All government, indeed every human benefit and enjoyment, every virtue, and every prudent act, is founded on compromise and barter.6

An arbitrary determination of the Schools History syllabus further seems to imply that the subject not only can but ought to be moulded by political fiat. Such an approach puts knowledge itself onto a slippery slope. ‘Fixing’ subjects by political will (plus the backing of the state) leads to intellectual atrophy.

To take a notoriously extreme example, Soviet biology was frozen for at least two generations by Stalin’s doctrinaire endorsement of Lysenko’s environmental genetics.7 A dramatic rise in agrarian productivity was promised, without the need for fertilisers (or more scientific research). Stalin was delighted. Down with the egg-heads and their slow research. Lysenko’s critics were dismissed or imprisoned. But Lysenkoism did not work. And, after unduly long delays, his pseudo-science was finally discredited.
2013-4 Lysenko_with_Stalin - Copy

A rare photo of Stalin (back R) gazing approvingly at Trofim Lysenko (1898-1976)
speaking from the rostrum in the Kremlin, 1935

In this case, the Education Secretary is seeking to improve schoolchildren’s minds rather than to improve crop yields. But declaring the ‘right’ answer from the centre is no way to achieve enlightenment. Without the support of the ‘little platoons’ (to borrow another key phrase from Burke), the proposed changes may well prove counter-productive in the class-room. Many teachers, who have to teach the syllabus, are already alienated. And, given that History as a subject lends itself to debate and disagreement, pupils will often learn different lessons from those intended.

Intellectual interests in an Education Secretary are admirable. The anti-intellectualism of numerous past ministers (including too many Labour ones) has been horribly depressing. But intellectual confidence, tipped into arrogance, can be taken too far. Another quotation to that effect is often web-attributed to Edmund Burke, though it seems to come from Albert Einstein. He warned that powerful people should wisely appreciate the limits of their power:

Whoever undertakes to set himself up as a judge of Truth and Knowledge is shipwrecked by the laughter of the gods.8

1 That viewpoint was supported in my monthly BLOG no.23 ‘Why do Politicians Undervalue History in Schools’ (Oct. 2012): see www.penelopejcorfield.co.uk.

2 I proposed a long-span course on ‘The Peopling of Britain’ in History Today, 62/11 (Nov. 2012), pp. 52-3.

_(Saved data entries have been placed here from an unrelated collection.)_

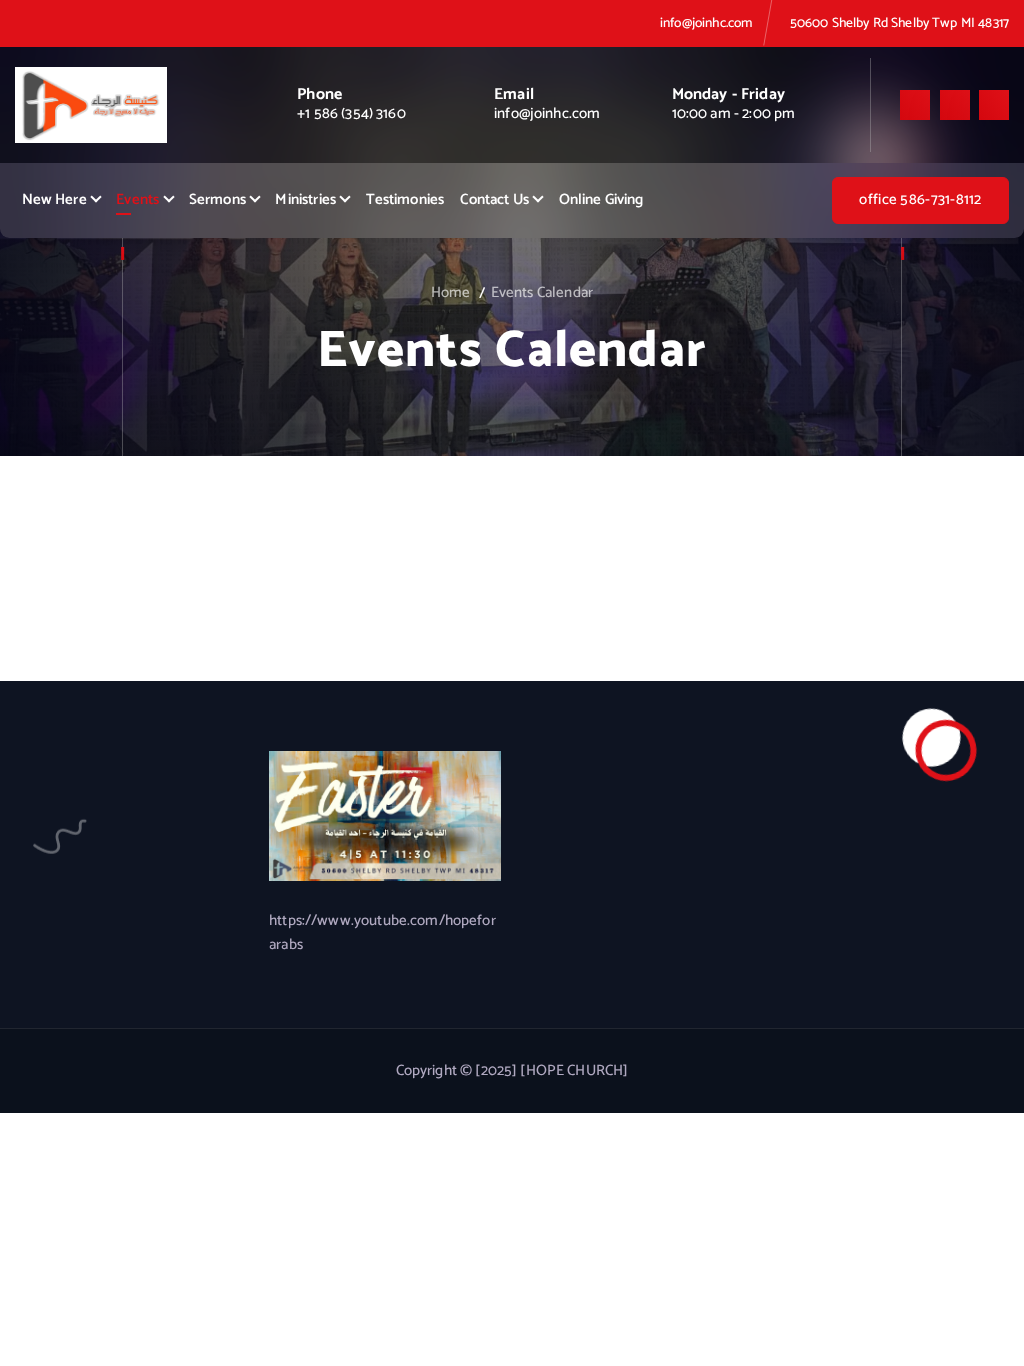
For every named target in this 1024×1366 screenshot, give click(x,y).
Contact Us (494, 200)
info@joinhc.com (706, 23)
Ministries (305, 200)
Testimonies (405, 200)
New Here (54, 200)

3 See D. Cannadine, ‘Making History: Opportunities Missed in Reforming the National Curriculum’, Times Literary Supplement, 15 March 2013, pp. 14-15; plus further responses and a link to the original proposals in www.historyworks.tv

4 For the relationships of History and Civics, see my monthly BLOG no.24 ‘History as the Staple of a Civic Education’, www.penelopejcorfield.co.uk.

5 Michael Gove speech to 2008 Conservative Party Annual Conference, as reported in en.wikipedia.org/wiki/Michael_Gove, consulted 3 April 2013.

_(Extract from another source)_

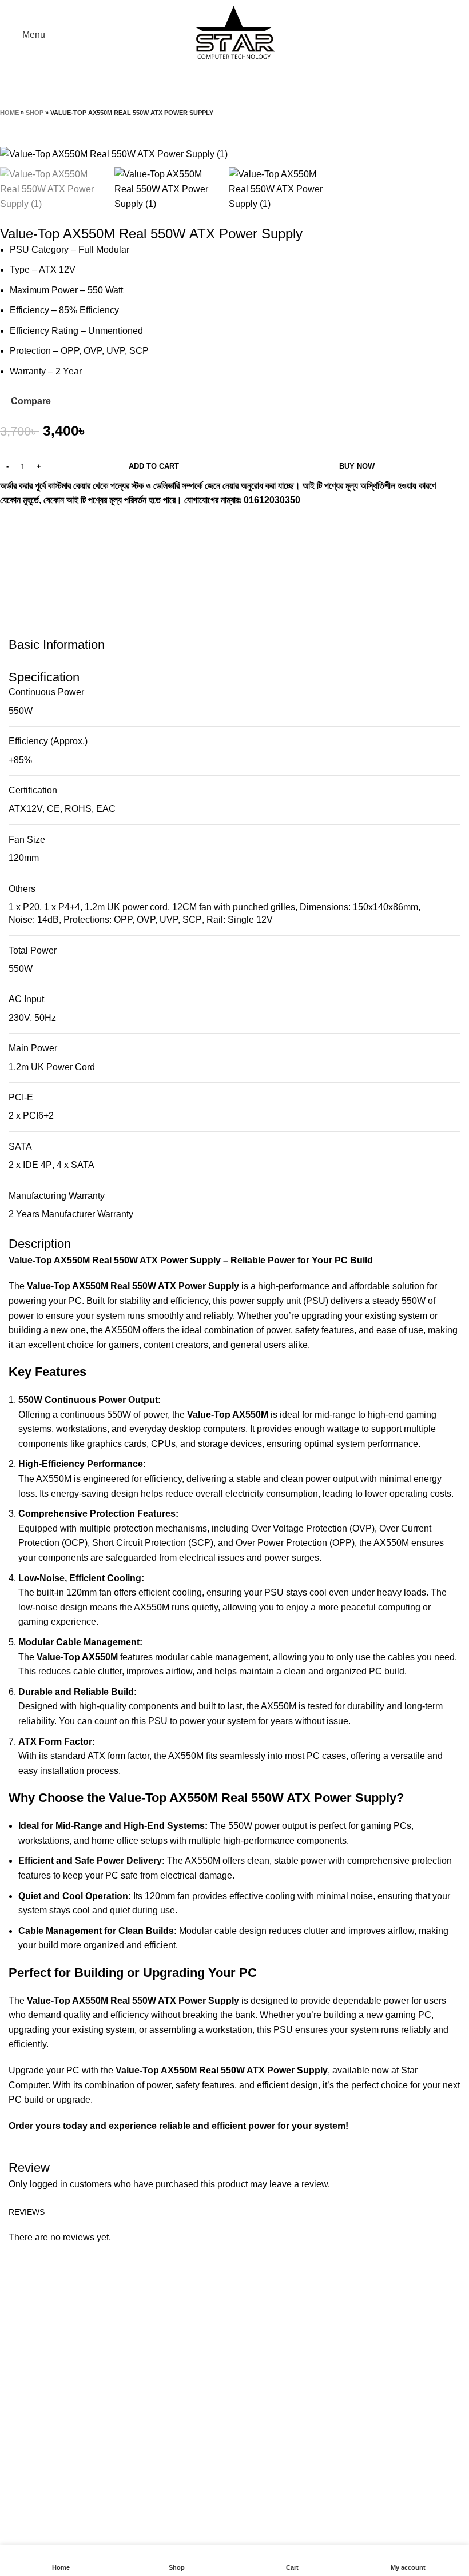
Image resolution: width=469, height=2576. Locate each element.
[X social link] (25, 516)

6 Quotation from Edmund Burke (1729-97), Second Speech on Conciliation with America (1775). For further context, see D. O’Keeffe, Edmund Burke (2010); I. Kramnick, The Rage of Edmund Burke: Portrait of an Ambivalent Conservative (New York, 1977); and F. O’Gorman (ed.), British Conservatism: Conservative Thought from Burke to Thatcher (1986).

7 Z. Medvedev, The Rise and Fall of T.D. Lysenko (New York, 1969).

8 Albert Einstein (1879-1955), in Essays Presented to Leo Baeck on the Occasion of his Eightieth Birthday (1954), p. 26. The quotation is sometimes (but wrongly) web-attributed to Edmund Burke’s critique of Jacobin arrogance in his Preface to Brissot’s Address to his Constituents (1794).